The foregoing description is only of the preferred embodiments of the present utility model and is not intended to limit the scope of the utility model, and all equivalent structural changes made by the description of the present utility model and the accompanying drawings or direct/indirect application in other related technical fields are included in the scope of the utility model.

Claims (10)

1. A cleaning robot, comprising:

a main body;

the roller is arranged on the main body and drives the main body to move on a surface to be cleaned;

the wheel cover is covered on the roller;

the water tank is arranged on the main body, a trigger component is arranged in the water tank, and the trigger component moves in the water tank along with the change of the water level in the water tank;

the sensing part is arranged on the wheel cover, the sensing part can sense the position of the triggering part to detect the water level of the water tank, and the sensing part can move up and down in the height direction of the wheel cover.

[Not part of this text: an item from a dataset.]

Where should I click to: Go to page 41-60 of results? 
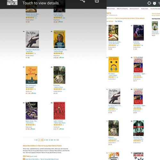[x=46, y=140]
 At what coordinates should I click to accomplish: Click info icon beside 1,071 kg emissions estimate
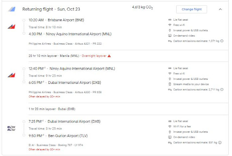(221, 41)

2. The cleaning robot of claim 1, wherein the sensing member is provided at a position opposite to the triggering member at a side wall of the wheel housing, and the sensing member includes a hall sensing element movable up and down at the side wall of the wheel housing.

3. The cleaning robot of claim 1, wherein the sensing part is provided at a position opposite to the triggering part at a side wall of the wheel housing, the sensing part including a hall sensing element and a protective cover, the hall sensing element being fitted to the protective cover, the protective cover being movable up and down at the side wall of the wheel housing.

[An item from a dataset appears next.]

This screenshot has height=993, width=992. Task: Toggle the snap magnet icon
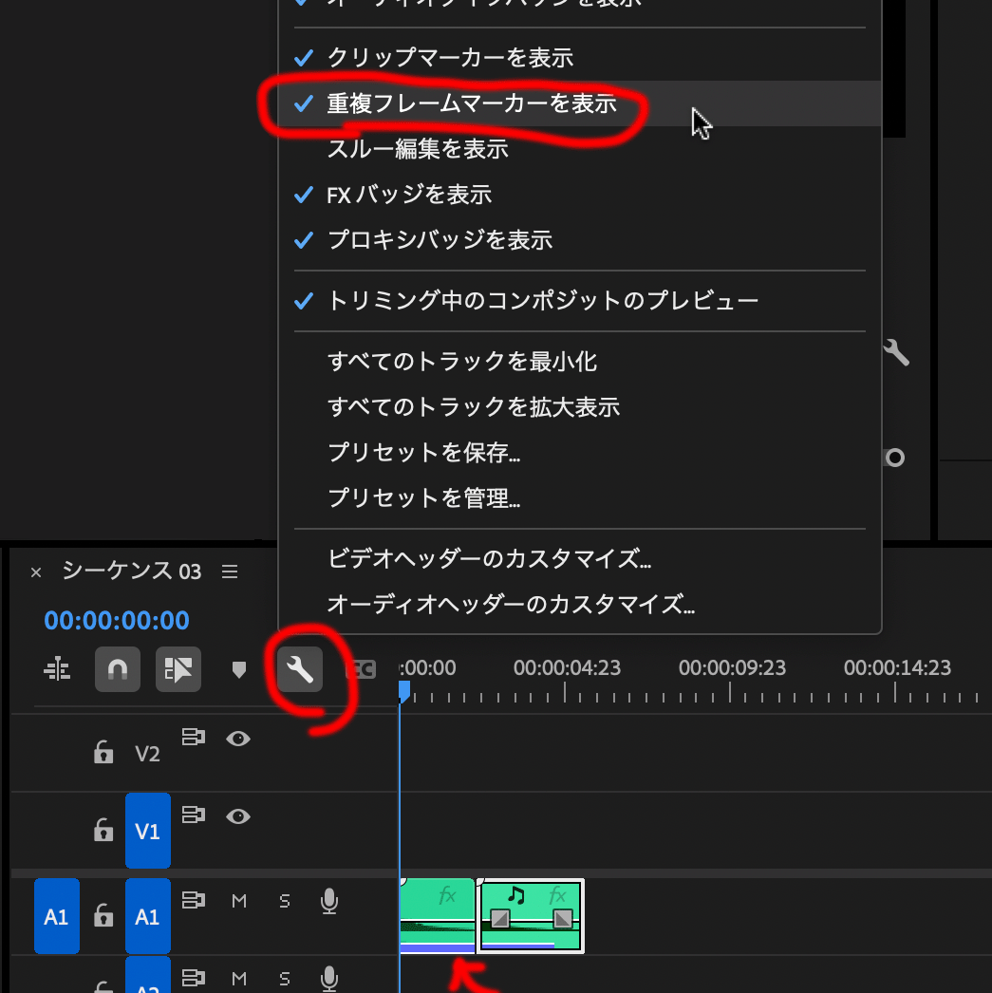(x=118, y=668)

4. The cleaning robot according to claim 1, wherein the wheel housing is disposed opposite to a side surface of the water tank, a guide groove is formed on an inner side wall of the water tank, the trigger member is floatably disposed in the guide groove, and the sensing member is disposed on the wheel housing at a position opposite to the guide groove.

5. A cleaning robot according to claim 3, wherein the wheel guard side wall is provided with a slide groove portion and a tooth portion, and the cover is formed with a hanging lug and a snap fastener, the hanging lug being inserted into the slide groove portion to move along the slide groove portion, and the snap fastener engaging the tooth portion to restrict movement of the hanging lug.

6. The cleaning robot of claim 5, wherein the cover further has arcuate ribs formed thereon, the arcuate ribs abutting the inner wall of the slot portion when the hanger is inserted into the slot portion.

7. A cleaning robot according to any one of claims 1 to 3, wherein the sensing member includes a first hall sensing element and a second hall sensing element having a height difference, the water tank is in a lowest water level state when the first hall sensing element senses the triggering member, and in a highest water level state when the second hall sensing element senses the triggering member.

8. The cleaning robot of claim 7, further comprising a drive assembly that drives the roller to roll, wherein the power supply of the cleaning robot supplies power to the drive assembly and the sensing member via a power connector.

9. The cleaning robot of claim 8, wherein the sensing part is electrically connected to the power connector by an electrical connection part, the electrical connection part includes a first power connector, a second power connector, and a third power connector, the first power connector is connected to the power connector, the second power connector is connected to the first hall sensor element, the third power connector is connected to the second hall sensor element, the second power connector is connected to the first hall sensor element when the sensing part moves up and down, and the third power connector is connected to the second hall sensor element.

10. The cleaning robot of claim 9, further comprising a display module and/or a voice module, the display module and/or the voice module being electrically connected to or in communication with a control board of the cleaning robot, respectively, the display module being configured to display water level information of the water tank, the voice module being configured to report the water level information of the water tank to a user.